Phipps supported spending $7 million on body cameras for police. He also wants to pursue a more regional approach to issues such as transportation funding.
O’Hara, 56, doesn’t want to be a “keeper of the status quo.”
A manager with Wells Fargo, he says city officials are not making a big enough effort to cut spending and use tax money efficiently.
“We need to have somebody dotting the ‘i’s’ and crossing the ‘t’s’,” he says. “And if I get elected to City Council, I will be that person.”
O’Hara wants a “district scorecard” that would track taxes and fees paid by district residents as well as the value of services they get in return.
“I reach out to everybody,” he says. “I’m a creative, innovative guy who brings new ideas to the table.”
Family: Wife, Lemair; three grown children.
Education: Bachelor’s, Hampton University, 1975; Southwestern Graduate School of Banking at Southern Methodist University.
Occupation: Retired federal bank examiner.
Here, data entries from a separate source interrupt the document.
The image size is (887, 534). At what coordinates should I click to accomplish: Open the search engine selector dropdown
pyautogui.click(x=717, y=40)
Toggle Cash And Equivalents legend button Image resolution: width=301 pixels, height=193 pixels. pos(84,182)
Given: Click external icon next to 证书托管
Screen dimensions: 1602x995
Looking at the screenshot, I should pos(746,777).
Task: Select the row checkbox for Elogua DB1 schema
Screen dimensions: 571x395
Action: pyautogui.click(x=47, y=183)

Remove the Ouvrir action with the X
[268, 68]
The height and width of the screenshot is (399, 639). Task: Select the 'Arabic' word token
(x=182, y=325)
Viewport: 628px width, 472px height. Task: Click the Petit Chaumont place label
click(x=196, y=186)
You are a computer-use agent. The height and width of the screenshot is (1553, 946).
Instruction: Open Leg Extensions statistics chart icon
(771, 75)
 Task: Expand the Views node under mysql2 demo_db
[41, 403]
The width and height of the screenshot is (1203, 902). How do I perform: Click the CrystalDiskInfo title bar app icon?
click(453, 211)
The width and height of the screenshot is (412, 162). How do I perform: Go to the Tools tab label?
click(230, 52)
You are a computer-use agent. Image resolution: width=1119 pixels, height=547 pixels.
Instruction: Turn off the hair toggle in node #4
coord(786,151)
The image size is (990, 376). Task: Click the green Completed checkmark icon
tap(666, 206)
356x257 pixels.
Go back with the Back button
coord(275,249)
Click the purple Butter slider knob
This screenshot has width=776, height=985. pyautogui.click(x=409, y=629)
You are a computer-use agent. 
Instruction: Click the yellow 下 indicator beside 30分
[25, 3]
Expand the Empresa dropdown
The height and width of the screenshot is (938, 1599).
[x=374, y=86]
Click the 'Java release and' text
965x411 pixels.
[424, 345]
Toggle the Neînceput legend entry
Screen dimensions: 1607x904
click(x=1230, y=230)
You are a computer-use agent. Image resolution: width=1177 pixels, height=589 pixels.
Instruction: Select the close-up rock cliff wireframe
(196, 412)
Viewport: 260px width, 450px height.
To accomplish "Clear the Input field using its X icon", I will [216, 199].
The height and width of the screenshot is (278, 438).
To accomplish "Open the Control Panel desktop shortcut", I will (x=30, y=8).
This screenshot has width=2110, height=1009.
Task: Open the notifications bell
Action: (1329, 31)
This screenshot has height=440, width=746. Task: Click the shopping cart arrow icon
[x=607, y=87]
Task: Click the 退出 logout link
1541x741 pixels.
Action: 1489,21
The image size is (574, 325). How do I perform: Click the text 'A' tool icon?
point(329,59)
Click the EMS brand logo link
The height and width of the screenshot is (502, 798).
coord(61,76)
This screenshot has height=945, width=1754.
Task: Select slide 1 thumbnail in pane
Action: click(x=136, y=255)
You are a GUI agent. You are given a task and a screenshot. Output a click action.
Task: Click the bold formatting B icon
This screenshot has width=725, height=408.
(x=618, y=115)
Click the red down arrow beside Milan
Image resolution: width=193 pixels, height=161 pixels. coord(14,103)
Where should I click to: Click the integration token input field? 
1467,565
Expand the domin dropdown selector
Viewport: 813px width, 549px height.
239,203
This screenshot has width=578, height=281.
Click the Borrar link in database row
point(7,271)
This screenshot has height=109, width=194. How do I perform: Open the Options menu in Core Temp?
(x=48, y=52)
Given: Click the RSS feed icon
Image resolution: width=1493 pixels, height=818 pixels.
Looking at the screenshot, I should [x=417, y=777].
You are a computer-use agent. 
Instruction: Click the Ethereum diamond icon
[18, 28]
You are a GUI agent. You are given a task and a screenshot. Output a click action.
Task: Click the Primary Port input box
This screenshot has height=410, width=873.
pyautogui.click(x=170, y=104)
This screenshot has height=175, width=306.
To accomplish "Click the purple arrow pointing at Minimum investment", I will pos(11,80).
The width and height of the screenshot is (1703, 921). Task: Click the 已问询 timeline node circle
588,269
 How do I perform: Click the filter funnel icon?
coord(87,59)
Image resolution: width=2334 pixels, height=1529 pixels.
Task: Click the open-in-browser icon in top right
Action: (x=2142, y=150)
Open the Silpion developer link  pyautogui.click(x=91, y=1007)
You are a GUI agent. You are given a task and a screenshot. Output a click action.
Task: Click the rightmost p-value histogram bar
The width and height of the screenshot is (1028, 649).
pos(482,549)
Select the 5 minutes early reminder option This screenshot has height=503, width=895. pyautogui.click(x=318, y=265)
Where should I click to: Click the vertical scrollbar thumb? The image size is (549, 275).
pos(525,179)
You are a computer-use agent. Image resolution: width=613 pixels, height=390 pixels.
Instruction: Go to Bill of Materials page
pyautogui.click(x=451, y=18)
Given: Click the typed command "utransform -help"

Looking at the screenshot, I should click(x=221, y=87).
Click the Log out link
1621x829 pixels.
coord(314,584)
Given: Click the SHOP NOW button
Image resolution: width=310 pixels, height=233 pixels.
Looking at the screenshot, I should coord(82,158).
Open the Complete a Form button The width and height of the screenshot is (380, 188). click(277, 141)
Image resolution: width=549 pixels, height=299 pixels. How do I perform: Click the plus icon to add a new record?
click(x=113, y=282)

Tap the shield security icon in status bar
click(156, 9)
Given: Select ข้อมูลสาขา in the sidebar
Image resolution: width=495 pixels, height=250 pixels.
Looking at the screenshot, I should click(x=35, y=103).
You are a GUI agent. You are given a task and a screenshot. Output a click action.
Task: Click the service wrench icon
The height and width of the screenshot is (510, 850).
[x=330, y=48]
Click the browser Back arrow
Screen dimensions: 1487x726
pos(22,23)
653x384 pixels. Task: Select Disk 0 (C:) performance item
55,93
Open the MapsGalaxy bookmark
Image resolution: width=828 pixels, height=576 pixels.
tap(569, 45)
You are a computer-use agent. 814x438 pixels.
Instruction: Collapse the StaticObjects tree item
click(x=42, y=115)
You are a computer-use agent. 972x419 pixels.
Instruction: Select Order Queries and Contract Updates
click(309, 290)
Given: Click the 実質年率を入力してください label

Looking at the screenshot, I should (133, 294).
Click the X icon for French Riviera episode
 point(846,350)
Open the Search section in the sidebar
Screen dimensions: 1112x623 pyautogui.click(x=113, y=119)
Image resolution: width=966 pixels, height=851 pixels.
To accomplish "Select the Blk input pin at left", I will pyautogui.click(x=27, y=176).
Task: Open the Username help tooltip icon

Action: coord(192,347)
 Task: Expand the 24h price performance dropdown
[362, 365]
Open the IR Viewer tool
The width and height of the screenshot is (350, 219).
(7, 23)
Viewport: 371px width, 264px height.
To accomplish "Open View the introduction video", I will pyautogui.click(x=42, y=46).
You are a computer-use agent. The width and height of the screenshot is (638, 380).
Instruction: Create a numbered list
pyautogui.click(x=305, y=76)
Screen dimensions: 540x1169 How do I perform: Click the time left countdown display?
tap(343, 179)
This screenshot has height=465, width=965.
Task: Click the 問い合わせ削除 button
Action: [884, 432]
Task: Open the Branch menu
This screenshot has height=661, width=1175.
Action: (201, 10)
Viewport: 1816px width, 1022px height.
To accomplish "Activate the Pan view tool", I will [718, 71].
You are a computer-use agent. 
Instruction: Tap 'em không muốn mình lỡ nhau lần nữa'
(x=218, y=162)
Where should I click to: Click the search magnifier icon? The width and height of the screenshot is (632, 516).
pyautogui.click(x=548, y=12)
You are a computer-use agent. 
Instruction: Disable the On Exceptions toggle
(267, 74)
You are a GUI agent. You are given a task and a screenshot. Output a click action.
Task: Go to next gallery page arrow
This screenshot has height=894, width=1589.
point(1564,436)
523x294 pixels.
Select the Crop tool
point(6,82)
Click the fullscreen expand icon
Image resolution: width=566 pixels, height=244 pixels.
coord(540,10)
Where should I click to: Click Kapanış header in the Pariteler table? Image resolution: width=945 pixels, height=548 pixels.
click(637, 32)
Community involvement: Former neighborhood leader, Back Creek Forest; University City Partners board; Charlotte-Mecklenburg Planning commissioner, 2009-2013; chaired Keep Charlotte Beautiful Committee, 2006-2009.
Politics: City Council, 2013-present; served after appointed to vacancy in 2005.
Family: Wife, Patti; four grown children.
Education: Attended Johns Hopkins University and graduated from the American Military University with a degree in (Aero) Space Studies.
Occupation: Manager, Wells Fargo.
Community involvement: Former PTO member; active in Brynmoor neighborhood.
Politics: Ran for mayor of Manchester, Md., in 1985.
On the ballot
The general election is Nov. 3. Find more details, including early voting sites, at charlotteobserver.com/election.
Here are key races:
Charlotte mayor: Democrat Jennifer Roberts and Republican Edwin Peacock square off.
Charlotte City Council: Four Democrats – Julie Eiselt, Claire Fallon, Vi Lyles and James Mitchell – face Republicans Pablo Carvajal, John Powell and David Rice for four at-large council seats. There also are races in Districts 2, 3, 4 and 7.
School board: Mecklenburg County voters also will elect three at-large members.
Commissioners’ terms: Voters will decide in a referendum whether to extend the terms of county commissioners from two to four years.
Mecklenburg County towns, other counties: Voters across the region will decide on a variety of races, including mayors, town boards, and school boards.
Early voting: Cast your ballot early through Saturday. Mecklenburg County has 17 sites. CPCC, 1325 E. Seventh St., is open 8 a.m.-7 p.m. through Friday. The other sites are open 10 a.m.-7 p.m. All 17 sites are open 10 a.m.-1 p.m. Saturday.